What you are asked to do: Write out the items below word for word, starting at the line containing "You are a GUI" and running through the end of the items, both ends included. Leave the pictures out.

· · · ·

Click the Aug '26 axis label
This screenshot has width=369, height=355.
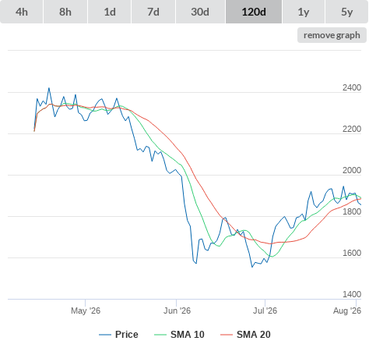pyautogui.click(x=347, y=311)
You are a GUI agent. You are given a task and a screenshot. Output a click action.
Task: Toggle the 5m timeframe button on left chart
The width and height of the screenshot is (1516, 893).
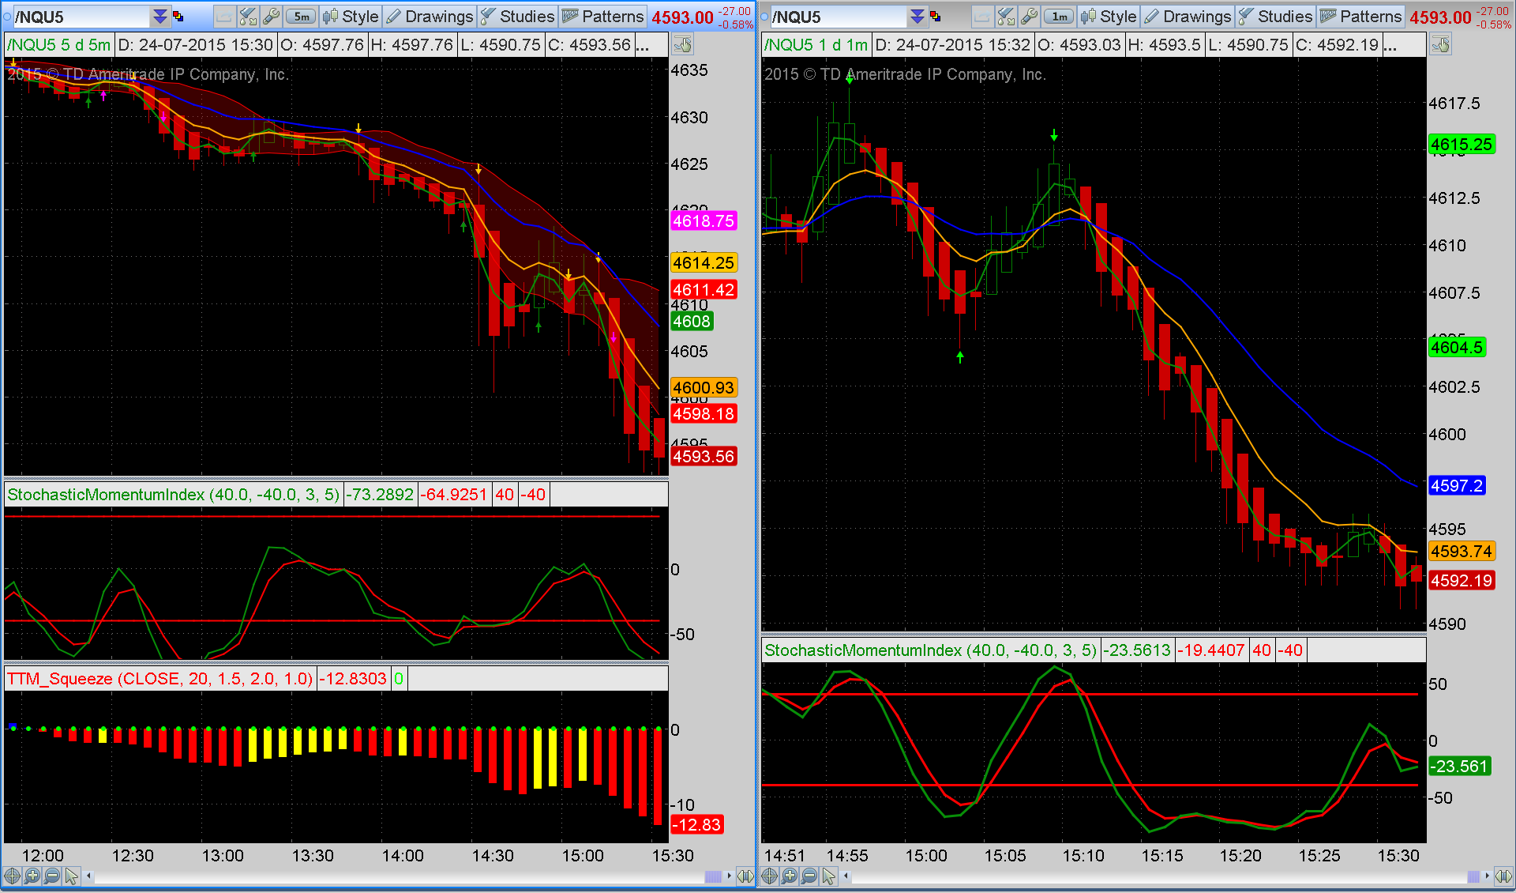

· · · ·

Output below:
You are a GUI agent. You are given a task and a screenshot. Output a click action.
Task: Toggle the 5m timeframe button on left chart
The width and height of the screenshot is (1516, 893).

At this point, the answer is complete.